• Aim of the exercise
Copy out the data below exactly, starting at the line containing "The image size is (757, 473)." and continuing through the final line of the data, both ends included.

• Source material
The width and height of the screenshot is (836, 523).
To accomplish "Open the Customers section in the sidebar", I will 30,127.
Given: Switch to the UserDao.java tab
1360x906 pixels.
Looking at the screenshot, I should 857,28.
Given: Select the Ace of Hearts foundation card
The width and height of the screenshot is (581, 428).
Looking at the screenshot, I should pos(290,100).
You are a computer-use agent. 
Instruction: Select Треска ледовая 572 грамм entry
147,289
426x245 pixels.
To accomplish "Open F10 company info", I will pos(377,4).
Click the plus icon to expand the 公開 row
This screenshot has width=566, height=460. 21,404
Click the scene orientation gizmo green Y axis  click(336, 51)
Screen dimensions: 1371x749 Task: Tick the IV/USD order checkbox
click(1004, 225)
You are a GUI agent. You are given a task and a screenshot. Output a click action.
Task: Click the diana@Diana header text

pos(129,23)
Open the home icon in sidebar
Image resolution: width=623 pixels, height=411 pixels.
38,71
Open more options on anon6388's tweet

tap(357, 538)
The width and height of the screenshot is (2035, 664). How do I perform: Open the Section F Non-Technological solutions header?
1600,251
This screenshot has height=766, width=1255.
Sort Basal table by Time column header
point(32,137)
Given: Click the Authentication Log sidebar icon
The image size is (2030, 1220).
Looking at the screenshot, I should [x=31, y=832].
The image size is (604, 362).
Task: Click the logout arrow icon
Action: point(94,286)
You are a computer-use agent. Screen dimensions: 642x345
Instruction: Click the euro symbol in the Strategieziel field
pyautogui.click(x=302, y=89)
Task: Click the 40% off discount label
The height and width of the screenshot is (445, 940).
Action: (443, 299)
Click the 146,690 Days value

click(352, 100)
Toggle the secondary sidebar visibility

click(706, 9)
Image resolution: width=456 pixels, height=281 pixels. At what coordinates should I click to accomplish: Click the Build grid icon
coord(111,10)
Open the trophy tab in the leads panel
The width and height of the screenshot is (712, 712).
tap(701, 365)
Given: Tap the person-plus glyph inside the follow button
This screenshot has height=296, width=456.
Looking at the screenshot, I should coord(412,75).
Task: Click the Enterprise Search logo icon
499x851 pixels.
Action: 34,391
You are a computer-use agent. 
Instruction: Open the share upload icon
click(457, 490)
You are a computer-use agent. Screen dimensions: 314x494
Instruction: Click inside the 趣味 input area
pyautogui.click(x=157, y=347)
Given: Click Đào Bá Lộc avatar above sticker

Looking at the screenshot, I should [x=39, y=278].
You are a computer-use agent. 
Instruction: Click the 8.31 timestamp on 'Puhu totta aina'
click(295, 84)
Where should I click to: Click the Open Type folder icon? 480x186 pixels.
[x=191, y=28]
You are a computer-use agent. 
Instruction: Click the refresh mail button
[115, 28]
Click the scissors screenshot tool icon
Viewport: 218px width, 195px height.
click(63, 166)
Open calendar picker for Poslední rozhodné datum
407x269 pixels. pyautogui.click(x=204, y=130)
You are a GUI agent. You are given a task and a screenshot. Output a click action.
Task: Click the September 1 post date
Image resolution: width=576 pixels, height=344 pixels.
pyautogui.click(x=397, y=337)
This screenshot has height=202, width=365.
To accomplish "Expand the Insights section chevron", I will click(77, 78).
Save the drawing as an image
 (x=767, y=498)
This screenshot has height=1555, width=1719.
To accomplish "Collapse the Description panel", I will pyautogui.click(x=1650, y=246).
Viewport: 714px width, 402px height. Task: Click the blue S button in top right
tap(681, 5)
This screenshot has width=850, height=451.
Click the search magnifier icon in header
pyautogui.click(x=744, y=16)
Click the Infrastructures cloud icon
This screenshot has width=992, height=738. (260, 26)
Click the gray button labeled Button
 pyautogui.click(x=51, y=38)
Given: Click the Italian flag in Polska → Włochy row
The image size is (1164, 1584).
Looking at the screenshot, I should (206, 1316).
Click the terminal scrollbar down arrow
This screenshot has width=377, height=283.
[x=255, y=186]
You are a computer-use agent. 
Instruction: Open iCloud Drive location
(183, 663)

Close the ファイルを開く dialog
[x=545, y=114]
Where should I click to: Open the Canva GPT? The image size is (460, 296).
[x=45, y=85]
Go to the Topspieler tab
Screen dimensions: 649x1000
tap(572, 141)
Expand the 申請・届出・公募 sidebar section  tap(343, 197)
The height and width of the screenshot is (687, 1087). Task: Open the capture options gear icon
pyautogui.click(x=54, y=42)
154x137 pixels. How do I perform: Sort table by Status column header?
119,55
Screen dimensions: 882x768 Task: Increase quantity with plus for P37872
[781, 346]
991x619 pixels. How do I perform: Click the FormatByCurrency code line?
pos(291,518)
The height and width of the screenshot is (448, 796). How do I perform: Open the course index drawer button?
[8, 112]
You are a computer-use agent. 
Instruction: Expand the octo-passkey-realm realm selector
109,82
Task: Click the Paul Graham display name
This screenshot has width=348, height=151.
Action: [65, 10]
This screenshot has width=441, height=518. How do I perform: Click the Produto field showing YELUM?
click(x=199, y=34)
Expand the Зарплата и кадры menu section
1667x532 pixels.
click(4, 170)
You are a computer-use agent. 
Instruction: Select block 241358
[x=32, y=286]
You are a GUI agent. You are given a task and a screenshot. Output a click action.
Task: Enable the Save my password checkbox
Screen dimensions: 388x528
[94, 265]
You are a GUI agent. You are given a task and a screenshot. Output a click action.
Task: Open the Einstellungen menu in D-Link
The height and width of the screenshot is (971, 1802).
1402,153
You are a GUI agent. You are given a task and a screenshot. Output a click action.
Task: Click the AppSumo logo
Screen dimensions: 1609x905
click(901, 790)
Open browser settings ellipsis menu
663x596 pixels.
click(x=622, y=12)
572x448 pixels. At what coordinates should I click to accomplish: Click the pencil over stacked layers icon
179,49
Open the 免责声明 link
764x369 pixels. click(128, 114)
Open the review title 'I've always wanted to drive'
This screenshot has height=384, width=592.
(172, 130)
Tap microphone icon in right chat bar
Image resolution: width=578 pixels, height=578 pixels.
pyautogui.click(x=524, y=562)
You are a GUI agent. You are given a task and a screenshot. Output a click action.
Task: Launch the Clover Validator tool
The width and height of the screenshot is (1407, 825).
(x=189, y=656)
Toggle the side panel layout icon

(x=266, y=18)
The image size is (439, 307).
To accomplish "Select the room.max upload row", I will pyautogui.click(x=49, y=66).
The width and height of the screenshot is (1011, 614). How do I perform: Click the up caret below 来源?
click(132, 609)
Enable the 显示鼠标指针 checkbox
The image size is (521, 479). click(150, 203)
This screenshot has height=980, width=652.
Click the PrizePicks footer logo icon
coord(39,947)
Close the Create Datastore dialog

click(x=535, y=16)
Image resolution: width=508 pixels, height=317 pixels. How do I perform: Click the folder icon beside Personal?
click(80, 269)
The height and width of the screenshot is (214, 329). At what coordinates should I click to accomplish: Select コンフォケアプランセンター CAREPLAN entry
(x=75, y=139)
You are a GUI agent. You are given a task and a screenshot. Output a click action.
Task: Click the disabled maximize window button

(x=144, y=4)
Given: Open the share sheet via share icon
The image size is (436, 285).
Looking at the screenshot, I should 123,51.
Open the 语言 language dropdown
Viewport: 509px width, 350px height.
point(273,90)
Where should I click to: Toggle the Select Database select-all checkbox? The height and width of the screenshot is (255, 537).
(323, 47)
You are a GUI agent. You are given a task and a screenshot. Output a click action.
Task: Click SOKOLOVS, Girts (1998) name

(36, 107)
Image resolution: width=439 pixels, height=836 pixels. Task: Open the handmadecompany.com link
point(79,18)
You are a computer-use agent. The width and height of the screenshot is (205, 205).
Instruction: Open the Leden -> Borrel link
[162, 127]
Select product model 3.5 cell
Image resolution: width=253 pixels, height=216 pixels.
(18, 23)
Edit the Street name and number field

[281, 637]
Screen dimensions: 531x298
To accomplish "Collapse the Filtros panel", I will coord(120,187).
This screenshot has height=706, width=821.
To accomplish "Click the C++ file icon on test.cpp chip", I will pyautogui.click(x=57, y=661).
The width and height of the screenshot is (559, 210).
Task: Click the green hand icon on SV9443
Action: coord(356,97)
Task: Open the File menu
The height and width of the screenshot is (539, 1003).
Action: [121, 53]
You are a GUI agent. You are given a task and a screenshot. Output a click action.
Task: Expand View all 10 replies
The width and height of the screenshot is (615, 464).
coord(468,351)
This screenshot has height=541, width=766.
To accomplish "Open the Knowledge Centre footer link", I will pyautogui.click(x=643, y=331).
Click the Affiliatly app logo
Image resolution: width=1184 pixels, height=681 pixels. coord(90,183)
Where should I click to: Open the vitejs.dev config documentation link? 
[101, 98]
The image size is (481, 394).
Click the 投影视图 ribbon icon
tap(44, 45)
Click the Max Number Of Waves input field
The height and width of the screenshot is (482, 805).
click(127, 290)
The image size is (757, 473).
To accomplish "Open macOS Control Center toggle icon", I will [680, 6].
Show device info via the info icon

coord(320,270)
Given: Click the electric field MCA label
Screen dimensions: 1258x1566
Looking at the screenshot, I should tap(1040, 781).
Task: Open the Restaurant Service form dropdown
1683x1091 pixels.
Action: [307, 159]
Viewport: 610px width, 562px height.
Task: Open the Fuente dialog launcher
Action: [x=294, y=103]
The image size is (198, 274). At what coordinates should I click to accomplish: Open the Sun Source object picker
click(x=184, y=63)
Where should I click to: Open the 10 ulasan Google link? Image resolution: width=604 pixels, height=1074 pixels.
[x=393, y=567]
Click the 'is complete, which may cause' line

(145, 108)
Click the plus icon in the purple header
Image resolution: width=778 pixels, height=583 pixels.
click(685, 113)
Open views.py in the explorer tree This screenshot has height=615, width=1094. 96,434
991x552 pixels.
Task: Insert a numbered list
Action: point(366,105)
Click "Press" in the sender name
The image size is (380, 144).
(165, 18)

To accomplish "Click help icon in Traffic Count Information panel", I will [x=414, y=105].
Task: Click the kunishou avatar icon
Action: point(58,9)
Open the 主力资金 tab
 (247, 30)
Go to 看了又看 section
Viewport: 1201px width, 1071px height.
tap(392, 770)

• Result of this exercise
The image size is (757, 473).
To accomplish "Open macOS Control Center toggle icon", I will [680, 6].
Show device info via the info icon

coord(320,270)
Given: Click the electric field MCA label
Screen dimensions: 1258x1566
Looking at the screenshot, I should tap(1040, 781).
Task: Open the Restaurant Service form dropdown
1683x1091 pixels.
Action: [307, 159]
Viewport: 610px width, 562px height.
Task: Open the Fuente dialog launcher
Action: [x=294, y=103]
The image size is (198, 274). At what coordinates should I click to accomplish: Open the Sun Source object picker
click(x=184, y=63)
Where should I click to: Open the 10 ulasan Google link? Image resolution: width=604 pixels, height=1074 pixels.
[x=393, y=567]
Click the 'is complete, which may cause' line

(145, 108)
Click the plus icon in the purple header
Image resolution: width=778 pixels, height=583 pixels.
click(685, 113)
Open views.py in the explorer tree This screenshot has height=615, width=1094. 96,434
991x552 pixels.
Task: Insert a numbered list
Action: point(366,105)
Click "Press" in the sender name
The image size is (380, 144).
(165, 18)

To accomplish "Click help icon in Traffic Count Information panel", I will [x=414, y=105].
Task: Click the kunishou avatar icon
Action: point(58,9)
Open the 主力资金 tab
 (247, 30)
Go to 看了又看 section
Viewport: 1201px width, 1071px height.
tap(392, 770)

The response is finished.